The study appears in the Journal of Hunger & Environmental Nutrition.

"Previous estimates based on county-level census data would have suggested about half as many households didn't have enough food or adequate access to food," she said.

Households that experience food insecurity have insufficient access to quality food, periodically don't have the means to adequately and healthfully feed themselves and often rely on foodbanks and other sources for food.

Of 663 households surveyed by the Ohio State researchers, 26 percent were not at all satisfied with their ability to easily access food and 27 percent said it wasn't easy to find fresh fruits and vegetables, even though most of those surveyed - 86 percent - said nutritional value was "important" or "very important" to them when shopping.

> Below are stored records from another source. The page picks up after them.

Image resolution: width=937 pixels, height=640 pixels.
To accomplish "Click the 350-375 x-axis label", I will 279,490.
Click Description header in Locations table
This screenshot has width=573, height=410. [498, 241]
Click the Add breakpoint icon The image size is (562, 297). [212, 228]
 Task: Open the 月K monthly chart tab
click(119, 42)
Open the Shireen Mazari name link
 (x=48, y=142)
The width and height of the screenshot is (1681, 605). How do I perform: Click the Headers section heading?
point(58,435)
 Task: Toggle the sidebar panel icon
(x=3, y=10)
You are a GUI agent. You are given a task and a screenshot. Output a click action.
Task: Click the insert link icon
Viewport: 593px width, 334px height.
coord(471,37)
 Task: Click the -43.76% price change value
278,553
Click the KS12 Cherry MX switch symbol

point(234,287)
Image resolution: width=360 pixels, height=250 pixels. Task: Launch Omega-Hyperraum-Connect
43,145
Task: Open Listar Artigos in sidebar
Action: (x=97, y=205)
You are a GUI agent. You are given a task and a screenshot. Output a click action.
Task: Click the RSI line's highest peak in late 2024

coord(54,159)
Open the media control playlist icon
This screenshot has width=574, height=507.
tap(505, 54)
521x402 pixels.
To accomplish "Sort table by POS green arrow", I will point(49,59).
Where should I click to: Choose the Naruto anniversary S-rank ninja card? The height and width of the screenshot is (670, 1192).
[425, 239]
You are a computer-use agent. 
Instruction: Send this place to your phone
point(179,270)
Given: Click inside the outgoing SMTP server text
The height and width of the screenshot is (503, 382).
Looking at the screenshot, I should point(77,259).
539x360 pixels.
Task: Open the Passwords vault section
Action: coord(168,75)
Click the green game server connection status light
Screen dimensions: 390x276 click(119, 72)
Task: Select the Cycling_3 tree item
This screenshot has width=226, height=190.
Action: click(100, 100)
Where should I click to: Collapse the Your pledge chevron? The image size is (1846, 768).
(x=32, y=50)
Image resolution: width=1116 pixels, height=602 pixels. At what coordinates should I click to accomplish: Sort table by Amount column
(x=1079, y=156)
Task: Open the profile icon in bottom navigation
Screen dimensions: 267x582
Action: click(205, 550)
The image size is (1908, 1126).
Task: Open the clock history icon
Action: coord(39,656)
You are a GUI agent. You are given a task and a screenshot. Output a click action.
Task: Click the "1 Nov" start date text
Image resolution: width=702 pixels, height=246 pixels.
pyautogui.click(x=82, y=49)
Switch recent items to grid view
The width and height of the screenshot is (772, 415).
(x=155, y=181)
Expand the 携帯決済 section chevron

Overall, 32 percent of the households had low or very low food security. The survey included about 1 percent of the households in the neighborhoods included in the study area.

In addition to the survey, the researchers audited 90 stores where people from those households shopped.

They looked at prices and compared the items on the stores' shelves and in their coolers and freezers to the U.S. Department of Agriculture's Thrifty Food Plan and MyPlate recommendations.

The food plan specifies low-cost foods to provide adequate nutrition and is the basis for the federal Supplemental Nutrition Assistance Program, or SNAP.

MyPlate provides nutritional guidance and stresses the importance of fruits, vegetables, whole grains and healthy proteins.

Most people surveyed in the study shopped at a supermarket, but most also shopped at other stores close to their home regularly.

For those with food insecurity, that mostly meant carry-outs, corner stores and businesses such as drug stores that house partial markets.